Le phénomène n’est pas marginal. Après les tensions agricoles de 2024, la Direction générale de la concurrence, de la consommation et de la répression des fraudes, la DGCCRF, a renforcé ses contrôles sur les denrées alimentaires présentées comme françaises. Son bilan d’activité 2024 indique que 10 000 contrôles ont été menés sur l’origine française des produits alimentaires, notamment dans les secteurs des fruits et légumes, de la viande et des alcools. Résultat : 34 % d’anomalies ont été constatées, donnant lieu à 1 802 avertissements, 588 injonctions et 562 procès-verbaux.
Le ministère de l’Agriculture a confirmé en avril 2025 que l’État poursuivait cette mobilisation contre la francisation, avec un nouvel objectif de 10 000 contrôles en 2025. L’enjeu est double. Il s’agit de protéger les consommateurs contre les tromperies, mais aussi de défendre les producteurs français qui respectent les règles et se trouvent pénalisés par une concurrence déloyale.

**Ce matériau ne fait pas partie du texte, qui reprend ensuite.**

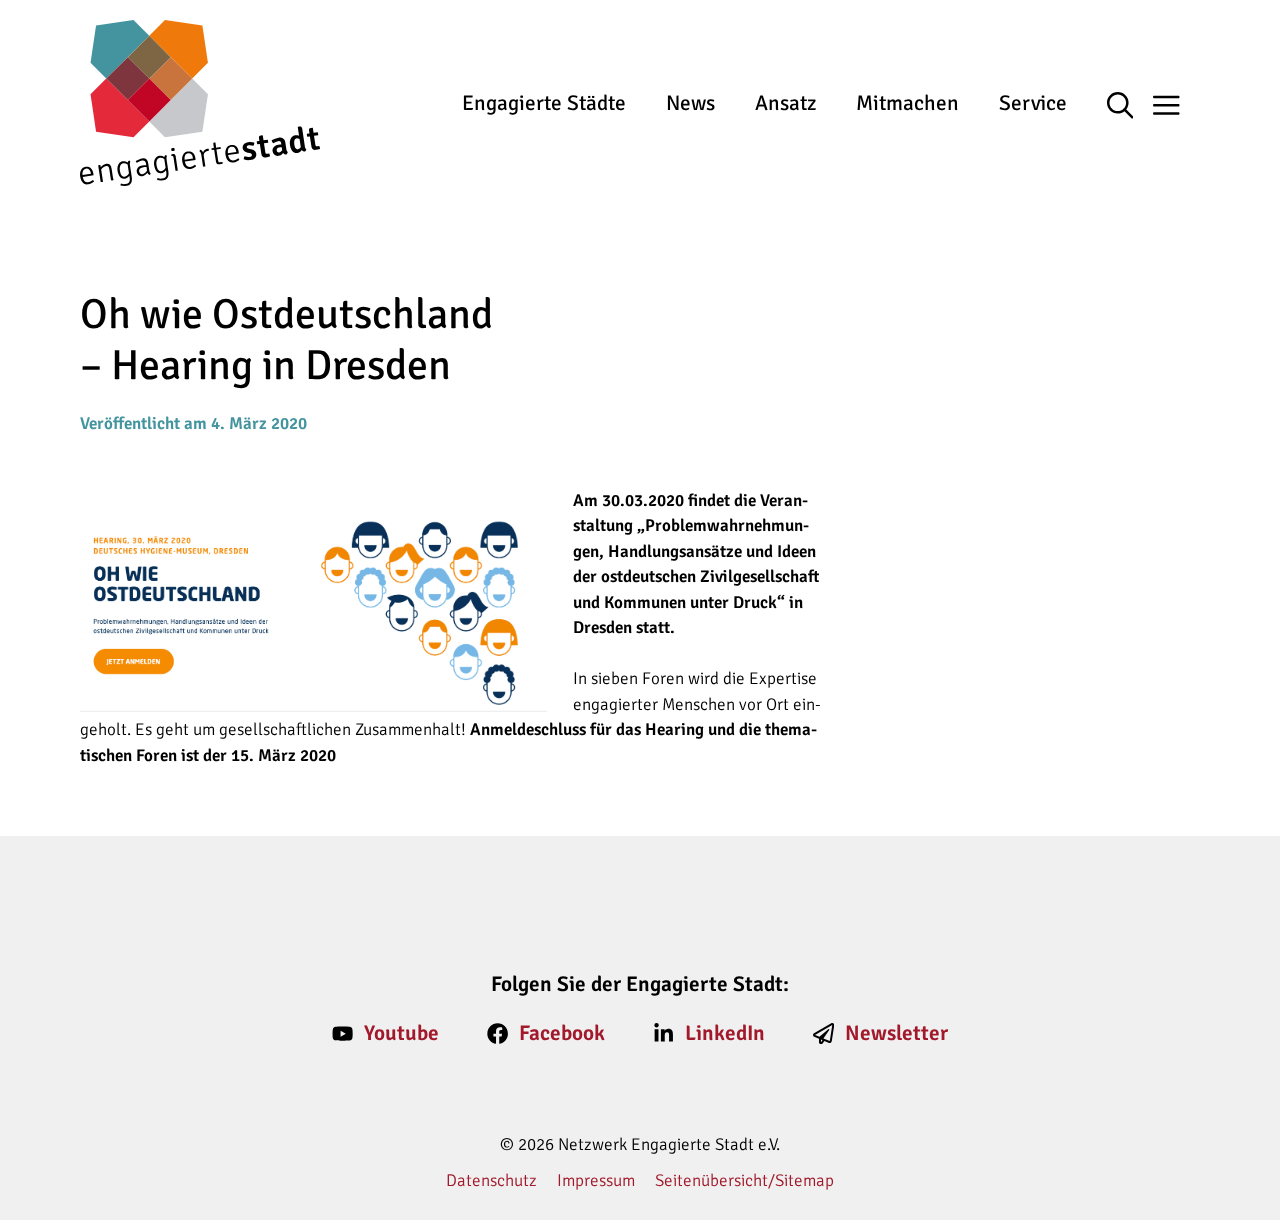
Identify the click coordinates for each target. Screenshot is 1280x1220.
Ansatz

La fraude à l’origine n’est pas une simple approximation d’étiquetage. Elle modifie la perception du produit, justifie parfois un prix plus élevé et détourne la confiance accordée au local.
La « francisation », une tromperie très rentable
La pratique consiste à faire passer un produit étranger pour un produit français, breton, normand, provençal, corse ou « du coin ». Sur un marché, cela peut prendre des formes très simples : une ardoise manuscrite annonçant une origine locale, une cagette retournée pour masquer l’étiquette réelle, une mention floue comme « production maison », « direct producteur » ou « de nos régions », alors que les produits proviennent d’un grossiste, d’une plateforme d’importation ou d’un marché de gros.
Cette fraude prospère parce que l’origine est devenue un critère d’achat majeur. Beaucoup de consommateurs acceptent de payer plus cher pour soutenir l’agriculture française, réduire les transports, privilégier des produits de saison ou retrouver une forme de confiance alimentaire. Le faux local capte donc une valeur symbolique et économique qu’il ne mérite pas.
Les produits les plus exposés sont ceux dont les volumes sont importants et dont les saisons de production se chevauchent entre la France et d’autres pays européens ou méditerranéens. Tomates, fraises, melons, pêches, nectarines, poires, oignons, clémentines, haricots verts ou fruits rouges peuvent ainsi être particulièrement sensibles aux erreurs, aux négligences ou aux fraudes organisées.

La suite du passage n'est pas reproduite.